From May 2016 till May 2018 all breast cancer patients with operable disease submitted to surgery after neoadjuvant treatment would be divided in four groups considering initially clinical axillary stage, axillary procedure that was done, axillary response to preoperative systemic treatment and pathological axillary stage. In first postoperative year all patients will be monitored for appearance of locoregional and distant recurrence.

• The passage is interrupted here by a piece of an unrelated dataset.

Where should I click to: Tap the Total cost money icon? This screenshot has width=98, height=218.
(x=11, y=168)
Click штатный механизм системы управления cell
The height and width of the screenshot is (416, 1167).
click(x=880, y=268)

From May 2017 SLNB after neoadjuvant treatment was introduced in clinical practice for breast cancer patients presenting initially with involved axilla but shifted to clinically negative followed neoadjuvant treatment. This retrospective analysis is designed for period of one year before and one year later to compare the clinical outcomes for this patients in the setting where ALND was performed to the setting where SLNB was performed. The main hypothesis was to establish that SLNB after neoadjuvant treatment, in initially node positive breast cancer patients that achieve complete clinical remission following neoadjuvant treatment, is reliable alternative to ALND in maintenance of locoregional control of disease. For the purpose of this trial four groups were created and the results would be compared among them. In first postoperative year patients were monitored for the appearance of locoregional and distant recurrence. Data were collected individually for each patient and recorded in register. All data are available to all members of investigation team, members of Ethic Committee and statistician. Data collected in this trial would be used for publication.
Study Type
OBSERVATIONAL
Enrollment
65
Regional recurrence
All patients would be monitored in postoperative period of minimally one year for the appearance of locoregional recurrence. Results will be compared among all node negative patients (group 1 and 2) submitted to SLNB vs. ALND, and among group 2 patients only (ALND vs. SLNB).
Time frame: 3 years
Distant recurrence (progression)
All patients would be monitored in postoperative period of minimally one year for appearance of distant recurrence (disease progression). Results will be compared among patients from groups 2 and 4 and among group 2 patients only (ALND vs SLNB).